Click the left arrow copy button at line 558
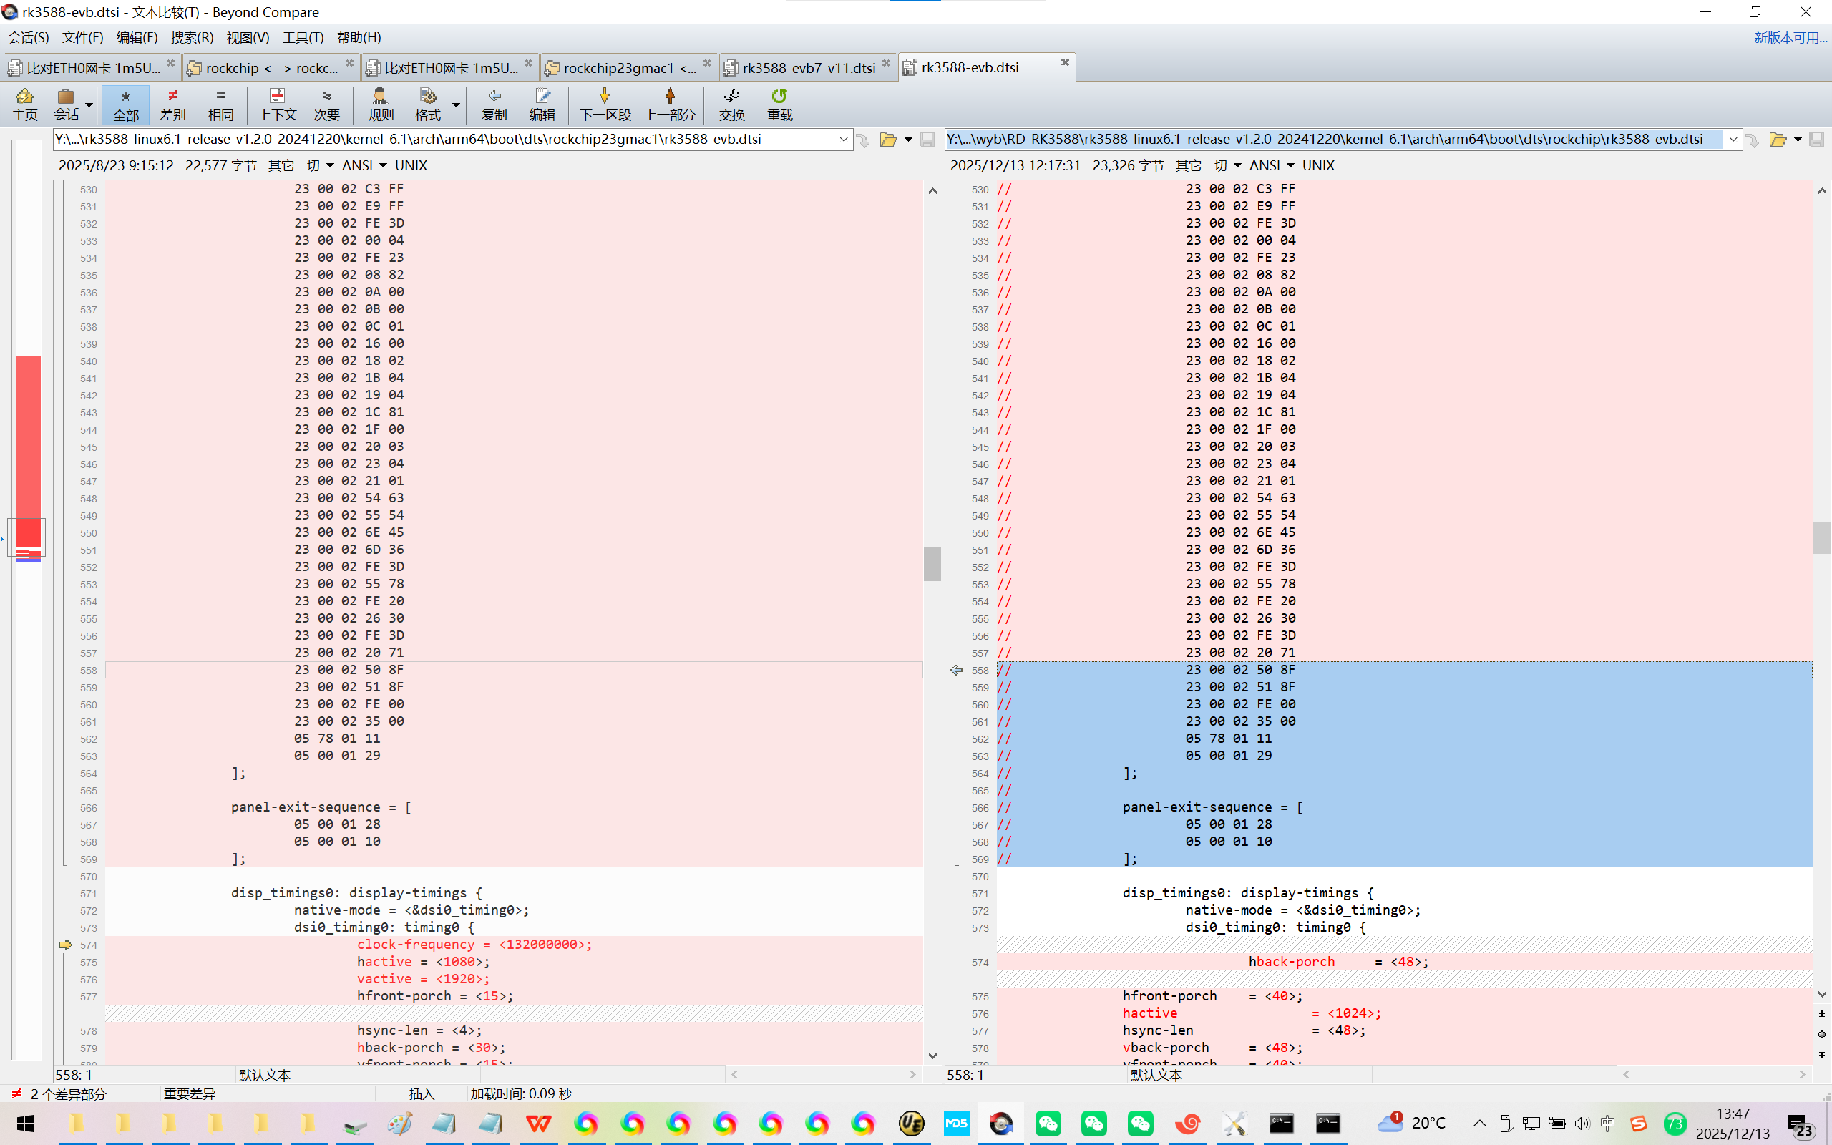Viewport: 1832px width, 1145px height. pyautogui.click(x=956, y=669)
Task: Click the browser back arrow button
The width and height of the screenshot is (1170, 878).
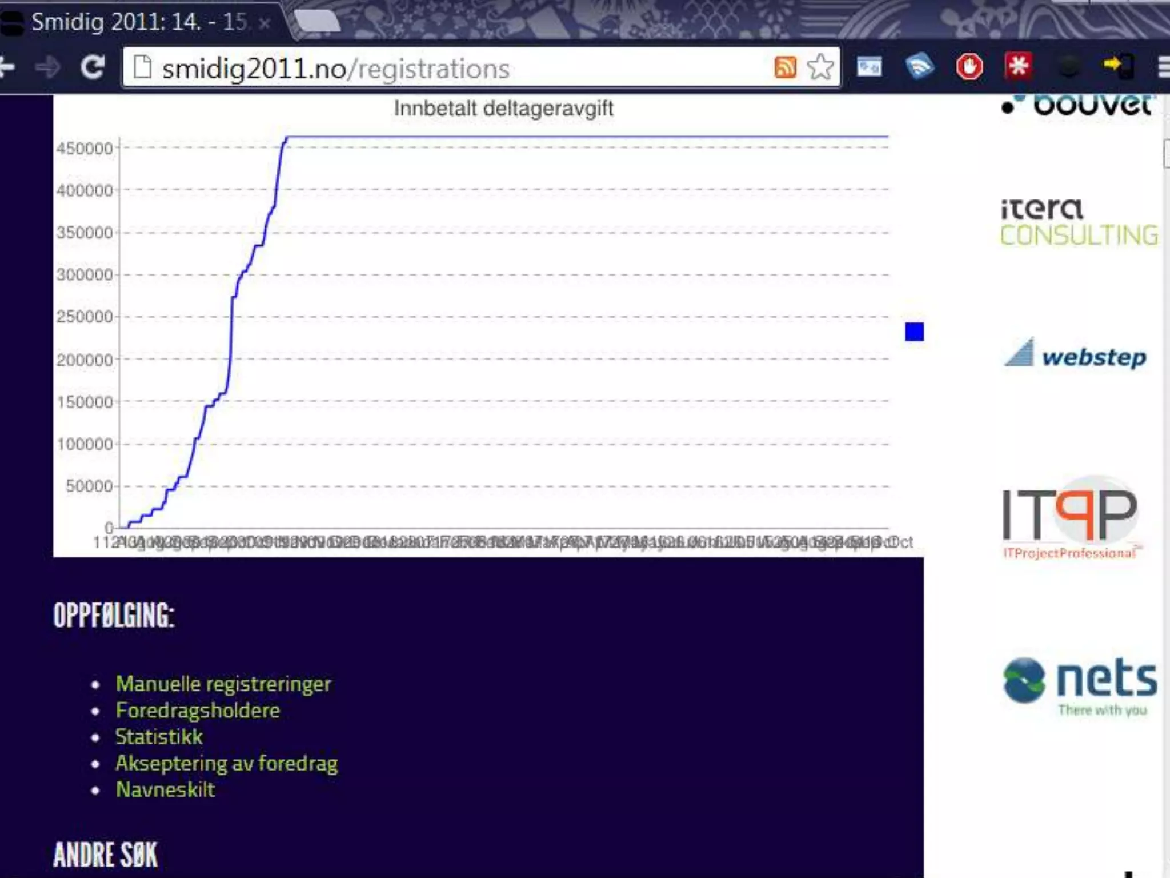Action: pyautogui.click(x=7, y=67)

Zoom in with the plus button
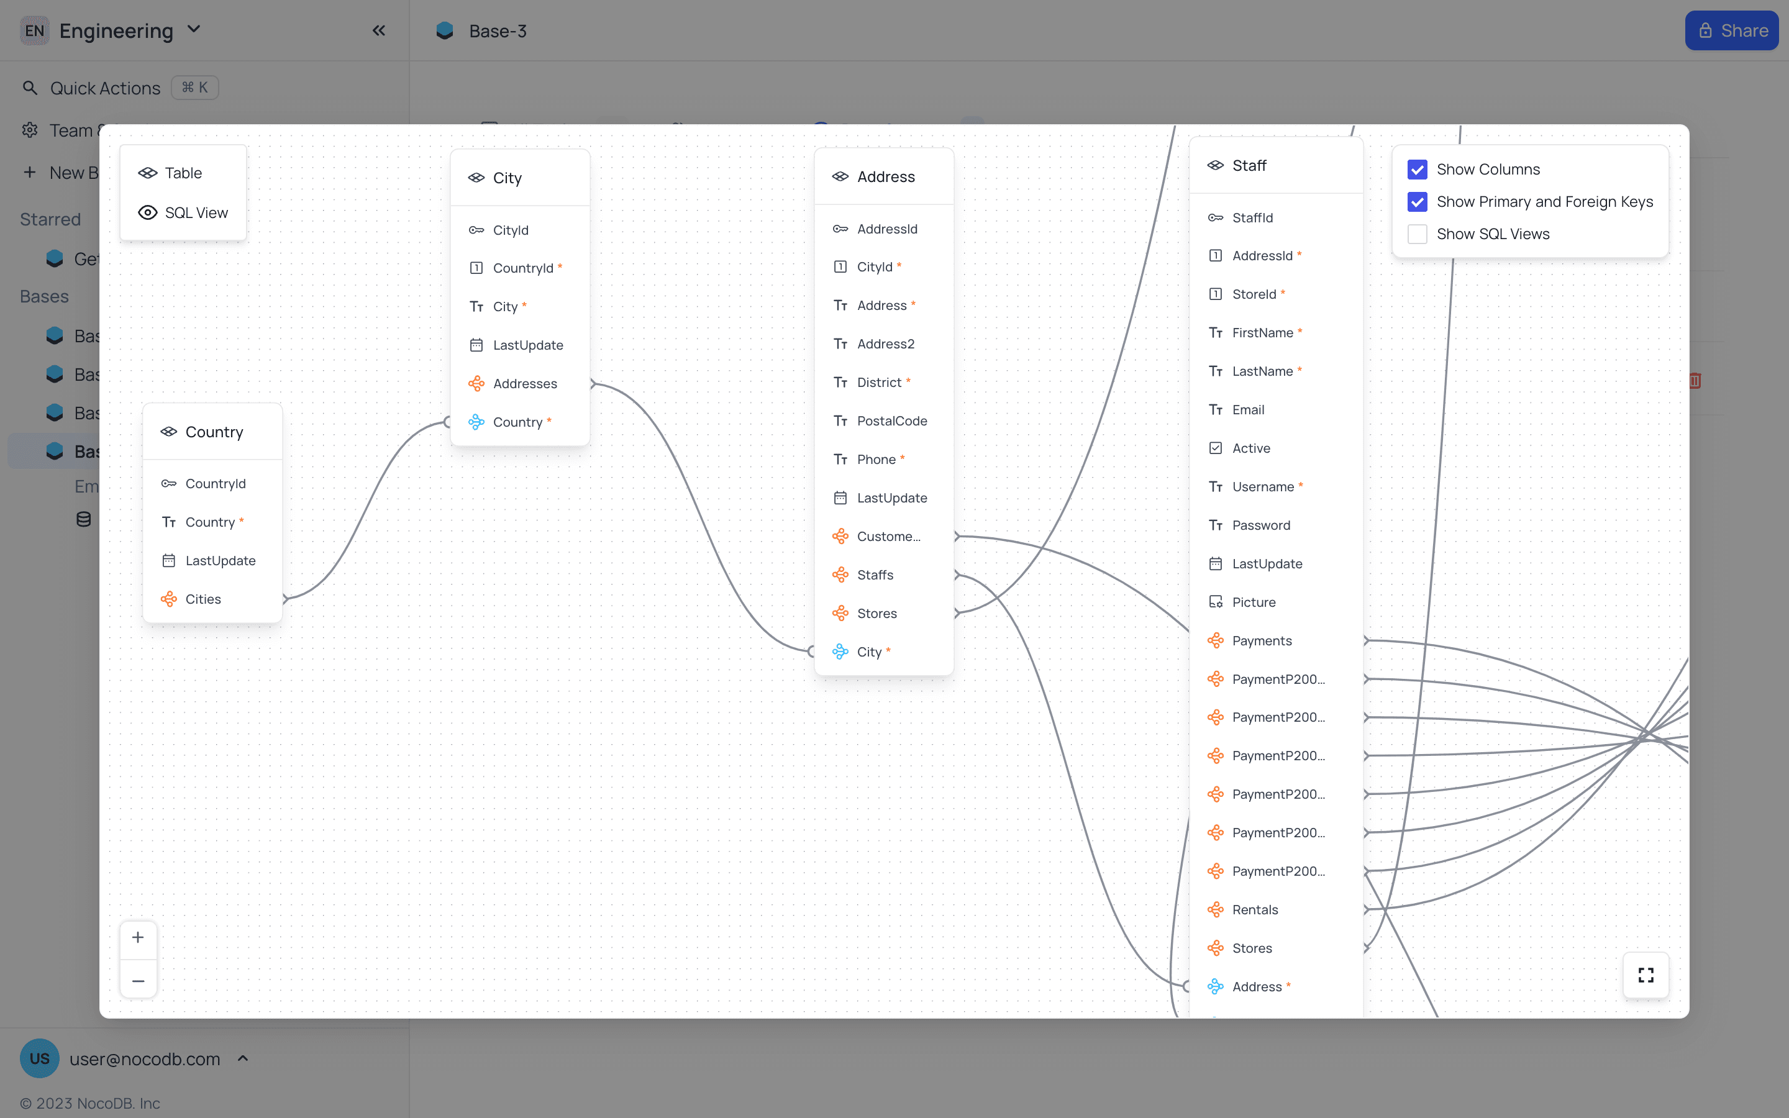[138, 938]
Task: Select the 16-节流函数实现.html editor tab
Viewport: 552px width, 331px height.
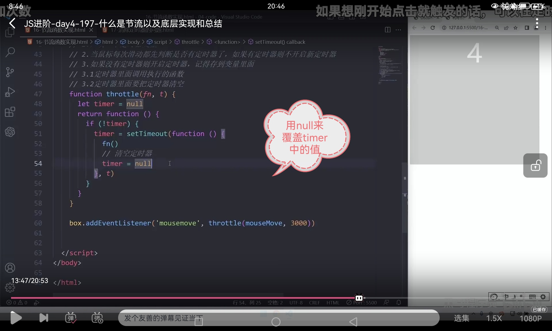Action: point(59,30)
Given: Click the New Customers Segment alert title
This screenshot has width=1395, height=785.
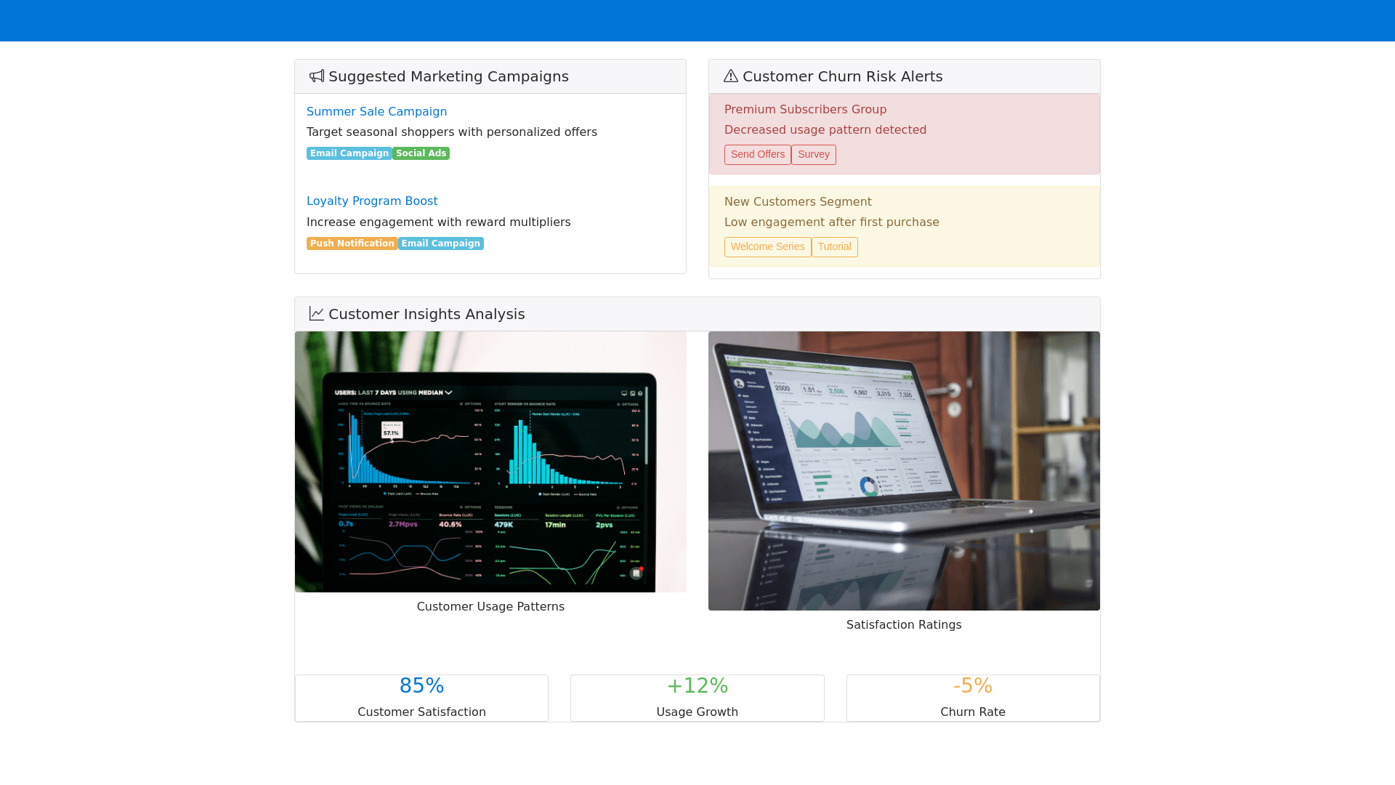Looking at the screenshot, I should [x=798, y=202].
···
[Task prompt] Print the material above exactly as it appears, but not its pictures.

[Task output]
Click the left arrow copy button at line 558
Viewport: 1832px width, 1145px height. pyautogui.click(x=956, y=669)
Task: Click the browser back arrow button
The width and height of the screenshot is (1170, 878).
Action: pyautogui.click(x=7, y=67)

Zoom in with the plus button
[138, 938]
Task: Select the 16-节流函数实现.html editor tab
Viewport: 552px width, 331px height.
Action: point(59,30)
Given: Click the New Customers Segment alert title
This screenshot has width=1395, height=785.
Looking at the screenshot, I should [x=798, y=202].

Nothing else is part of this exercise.